On occasion, our eyes will show us things that capture the whole of our attention and render us immobile, fixated. It is possibly an instinctual response to seeing things that we have never seen before and that cannot be classified as belonging to a group of things with which we are already familiar. This latter stipulation is necessary in order to account for how undistracting a never before seen coffee mug would be to someone who was familiar with coffee mugs as a category of objects.
It is, of course, more than unclassifiable objects that can lock our gaze. Never before seen behavior, unexpected behavior, or being abruptly immersed in an unfamiliar surrounding are all capable of having the same effect, keeping our body still so as to allow our mind to devote all of its faculties to making sense of what we’re seeing.
Even imagining to great accuracy what we anticipate to see may not translate to fixation immunity when the images flood our vision, if what we’re seeing is very powerful. For example, what budding doctor hasn’t been paralyzed for a brief moment when assisting in a live birth for the first time? I use doctor instead of father here because, while the father may indeed be mesmerized, his personal involvement in the matter makes mesmerization due purely to being witness to the event less likely. The doctor has also probably spent more time imagining the details of the procedure than the father has.
What led me to write about this?
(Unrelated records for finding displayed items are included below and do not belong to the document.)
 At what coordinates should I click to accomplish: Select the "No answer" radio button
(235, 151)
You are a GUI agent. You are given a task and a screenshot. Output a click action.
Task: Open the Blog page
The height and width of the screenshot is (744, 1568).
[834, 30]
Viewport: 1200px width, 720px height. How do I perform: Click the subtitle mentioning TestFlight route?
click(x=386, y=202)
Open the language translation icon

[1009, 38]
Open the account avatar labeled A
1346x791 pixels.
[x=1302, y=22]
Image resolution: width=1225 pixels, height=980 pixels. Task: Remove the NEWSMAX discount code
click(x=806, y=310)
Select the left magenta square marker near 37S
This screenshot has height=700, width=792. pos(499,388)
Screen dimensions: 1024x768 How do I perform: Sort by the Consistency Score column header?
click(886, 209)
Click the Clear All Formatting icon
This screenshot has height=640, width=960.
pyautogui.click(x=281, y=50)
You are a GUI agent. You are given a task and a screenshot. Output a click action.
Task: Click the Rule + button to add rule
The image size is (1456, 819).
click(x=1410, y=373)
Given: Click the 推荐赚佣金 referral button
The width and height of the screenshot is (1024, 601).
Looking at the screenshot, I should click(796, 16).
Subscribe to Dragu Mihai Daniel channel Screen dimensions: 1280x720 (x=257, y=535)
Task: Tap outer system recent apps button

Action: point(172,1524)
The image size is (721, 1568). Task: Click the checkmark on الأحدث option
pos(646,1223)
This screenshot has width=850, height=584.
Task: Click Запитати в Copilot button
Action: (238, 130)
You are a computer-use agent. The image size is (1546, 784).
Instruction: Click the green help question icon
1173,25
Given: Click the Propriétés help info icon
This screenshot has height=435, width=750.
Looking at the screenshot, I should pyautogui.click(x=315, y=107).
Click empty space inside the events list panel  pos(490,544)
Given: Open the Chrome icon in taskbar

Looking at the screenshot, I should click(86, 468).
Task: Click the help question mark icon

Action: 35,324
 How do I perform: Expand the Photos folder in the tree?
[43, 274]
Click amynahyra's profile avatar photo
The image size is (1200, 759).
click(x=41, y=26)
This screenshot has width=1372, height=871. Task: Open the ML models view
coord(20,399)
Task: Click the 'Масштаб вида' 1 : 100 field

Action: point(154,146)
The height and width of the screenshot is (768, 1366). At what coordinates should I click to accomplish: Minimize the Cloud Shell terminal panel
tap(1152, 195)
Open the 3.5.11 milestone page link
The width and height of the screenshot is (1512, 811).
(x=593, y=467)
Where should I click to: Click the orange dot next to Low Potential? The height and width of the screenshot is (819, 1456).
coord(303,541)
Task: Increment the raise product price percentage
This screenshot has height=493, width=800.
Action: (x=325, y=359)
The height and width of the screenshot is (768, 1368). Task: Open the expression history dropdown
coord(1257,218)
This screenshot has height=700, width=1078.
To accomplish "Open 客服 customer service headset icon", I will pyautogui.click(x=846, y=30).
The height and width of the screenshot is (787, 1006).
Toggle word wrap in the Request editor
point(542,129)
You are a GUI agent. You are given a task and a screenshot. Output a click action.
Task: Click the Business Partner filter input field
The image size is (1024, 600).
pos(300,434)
Something I saw, yes, but not something that rendered me motionless (even though I was sitting calmly, I could’ve moved if I’d wanted to). I looked down at my lap, saw my jeans, the tightly woven fabric, imagined the machines that make them. The factory must always be buzzing; periodic, fast-paced clicks and less frequent but louder noises of steel clanking. A hot atmosphere, some humidity from steam. But what about at night, when the electricity is cut? Some factories run non-stop, but others surely do not. The machines, once whirring at 10,000 rpm, now are still. There is not a sound, the lights are off, the place is vacant of people. If I walked into such a scene, I would be paralyzed for some time. It would be a shock in two ways:
1. An unfamiliar surrounding
2. An atmosphere that is contrary to the non-stop high-energy atmosphere one imagines a factory to have.